### Excerpt

****

Story Matthew Schnipper
Photography Dorothy Hong
The first time I saw Telepathe everyone was drinking tallboys of Bud. It was April and cooler than it should have been, so people were still wearing jackets and scarves, lightly drunk and softly padded. As electronic drums and a sampler banged away, Busy Gangnes and Melissa Livaudais were singing, bent at the knees and doing shifty little rain dances. Together they were bewitching, these tiny women casting choral spells in early spring. There, performing bare against the white wall of a Williamsburg art gallery, the digital intricacies of their music hidden, it was impossible not to be drawn to their voices—a deep double sheen, tantalizingly coy with fuck-you vibrato. But despite being so taken by their birdcalls, when you talk to Telepathe, you talk about the beat.
My fashion designer friend Molly once told me all of the properties of acrylic: less itchy than wool, moves moisture from the body, but also highly flammable. And then she said, “I’m sorry. This is boring, this is boring, this is boring.” But it wasn’t, it was fascinating. What do I know about the absorption properties of specific fabrics? Tell me everything. I try to explain this to Livaudais, seated on the couch in front of her laptop as she shows me how Telepathe makes music, when she interrupts herself every minute or two to say, “This is boring, this is boring, this is boring.” But it isn’t, because you can’t realize the big vision without barreling through the surrounding tedium. And for Telepathe (pronounced “telepathy”), that big vision, purposeful or not, is to erode the traditional idea of what constitutes a band.
In Livaudais’ Brooklyn apartment (which doubles as Telepathe’s rehearsal space) there is plenty of traditional musical equipment—drums, large speakers, old guitars—but Livaudis and Gangnes focus on the iBook on the coffee table. They have an M-Audio keyboard hooked up to it and are running the program Logic. That combination gives them, essentially, access to every synthesizer ever, and as a companion, various filters to bend and pitch each note. They have a myriad of different drum options (including, through a connection, a bank of samples from a well-known Southern crunk producer). All told, each Telepathe song has about a hundred different tracks of squawk and smack, tirelessly tested through trial and error. After the basics of a song are mapped out in Logic, they bounce those files into Ableton Live, where they double all the drums so they sound less computer-generated. Then they triple them by recording live ones atop the finished electronic files. It’s modern band practice—seated in front of a laptop with braids of tangled wires, each connecting a new possibility—because, really, does Brooklyn need another regular rock band?
Probably not, but Telepathe met through one, as recruited members of the yappy punk group Wikkid. (Livaudais and Gangnes were also part of First Nation and the short-lived Bloodlines, respectively.) Telepathe started as a side project for these groups. With its first lineup of rotating members, the band’s debut release, the Farewell Forest EP, is as dense as the current incarnation, but was made by a full band in the expected set-up. Their “Sinister Militia” 12-inch, recorded with the current lineup (including semi-permanent guitar hired gun Ryan Lucero) is the bridge to how they sound now: synthetic ambience without full-blown machine beat. But it wasn’t until recently that they realized they hate jamming, and gave it up for the hectic commotion of technology.

****

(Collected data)
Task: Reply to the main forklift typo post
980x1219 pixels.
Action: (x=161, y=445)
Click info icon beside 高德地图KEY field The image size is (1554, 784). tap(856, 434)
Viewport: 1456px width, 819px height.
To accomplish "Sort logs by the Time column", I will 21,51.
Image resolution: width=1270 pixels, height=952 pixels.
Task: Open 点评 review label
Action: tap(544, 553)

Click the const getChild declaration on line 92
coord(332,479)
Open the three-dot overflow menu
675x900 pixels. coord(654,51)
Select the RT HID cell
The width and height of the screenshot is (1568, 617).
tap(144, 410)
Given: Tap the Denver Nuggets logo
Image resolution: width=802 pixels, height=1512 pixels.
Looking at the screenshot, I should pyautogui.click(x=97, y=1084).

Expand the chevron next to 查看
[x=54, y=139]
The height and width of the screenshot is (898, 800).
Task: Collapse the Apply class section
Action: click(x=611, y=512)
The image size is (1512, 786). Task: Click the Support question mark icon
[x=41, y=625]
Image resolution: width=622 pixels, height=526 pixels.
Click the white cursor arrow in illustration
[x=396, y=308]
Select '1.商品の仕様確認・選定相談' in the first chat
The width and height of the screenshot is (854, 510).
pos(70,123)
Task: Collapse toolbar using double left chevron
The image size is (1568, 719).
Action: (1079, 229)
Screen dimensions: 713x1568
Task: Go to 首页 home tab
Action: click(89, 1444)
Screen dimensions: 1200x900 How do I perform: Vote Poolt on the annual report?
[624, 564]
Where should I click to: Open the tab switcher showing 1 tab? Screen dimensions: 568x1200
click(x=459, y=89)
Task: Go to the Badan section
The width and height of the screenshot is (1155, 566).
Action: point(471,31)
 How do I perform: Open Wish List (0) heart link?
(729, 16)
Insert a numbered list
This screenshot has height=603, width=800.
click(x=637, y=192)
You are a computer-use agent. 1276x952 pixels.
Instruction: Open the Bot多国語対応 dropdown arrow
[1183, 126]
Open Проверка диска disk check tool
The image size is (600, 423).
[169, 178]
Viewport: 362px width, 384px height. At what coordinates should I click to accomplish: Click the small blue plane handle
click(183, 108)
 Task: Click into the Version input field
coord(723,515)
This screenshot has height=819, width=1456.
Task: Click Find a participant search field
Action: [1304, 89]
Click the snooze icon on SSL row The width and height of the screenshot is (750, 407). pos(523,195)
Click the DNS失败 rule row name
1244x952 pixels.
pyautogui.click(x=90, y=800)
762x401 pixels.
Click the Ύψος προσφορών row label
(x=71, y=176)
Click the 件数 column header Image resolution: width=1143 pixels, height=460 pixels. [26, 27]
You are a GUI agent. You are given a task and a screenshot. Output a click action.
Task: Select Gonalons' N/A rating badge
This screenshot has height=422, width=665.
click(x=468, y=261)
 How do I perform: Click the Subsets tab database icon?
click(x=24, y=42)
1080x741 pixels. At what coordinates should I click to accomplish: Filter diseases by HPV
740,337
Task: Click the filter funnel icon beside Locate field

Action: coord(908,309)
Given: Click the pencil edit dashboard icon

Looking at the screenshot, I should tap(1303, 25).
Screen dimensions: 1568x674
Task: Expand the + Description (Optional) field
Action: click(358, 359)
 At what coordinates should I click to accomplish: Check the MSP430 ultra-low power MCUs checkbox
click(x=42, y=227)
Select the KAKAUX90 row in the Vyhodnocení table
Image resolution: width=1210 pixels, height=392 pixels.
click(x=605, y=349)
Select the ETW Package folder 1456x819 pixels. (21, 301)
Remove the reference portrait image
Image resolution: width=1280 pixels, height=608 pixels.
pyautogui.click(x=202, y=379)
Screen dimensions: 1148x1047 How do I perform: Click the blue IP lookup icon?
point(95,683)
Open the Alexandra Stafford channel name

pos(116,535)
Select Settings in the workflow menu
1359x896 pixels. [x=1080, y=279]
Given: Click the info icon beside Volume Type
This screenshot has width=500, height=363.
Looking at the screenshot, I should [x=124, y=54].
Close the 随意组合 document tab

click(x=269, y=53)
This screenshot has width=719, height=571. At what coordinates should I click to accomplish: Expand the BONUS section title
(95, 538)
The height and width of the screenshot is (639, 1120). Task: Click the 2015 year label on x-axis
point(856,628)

****

### Directions
A. Retype the part of the Telepathe profile that opens with the words containing "My fashion designer" and closes with "constitutes a band.".
B. Answer these questions using the Telepathe profile:
(i) In which neighborhood was the art gallery where the writer first saw Telepathe perform?
(ii) What program does the band run on the iBook with the M-Audio keyboard?
(iii) What was the name of the punk group through which Telepathe met?

### Solutions for each task
A.
My fashion designer friend Molly once told me all of the properties of acrylic: less itchy than wool, moves moisture from the body, but also highly flammable. And then she said, “I’m sorry. This is boring, this is boring, this is boring.” But it wasn’t, it was fascinating. What do I know about the absorption properties of specific fabrics? Tell me everything. I try to explain this to Livaudais, seated on the couch in front of her laptop as she shows me how Telepathe makes music, when she interrupts herself every minute or two to say, “This is boring, this is boring, this is boring.” But it isn’t, because you can’t realize the big vision without barreling through the surrounding tedium. And for Telepathe (pronounced “telepathy”), that big vision, purposeful or not, is to erode the traditional idea of what constitutes a band.

B.
(i) Williamsburg
(ii) Logic
(iii) Wikkid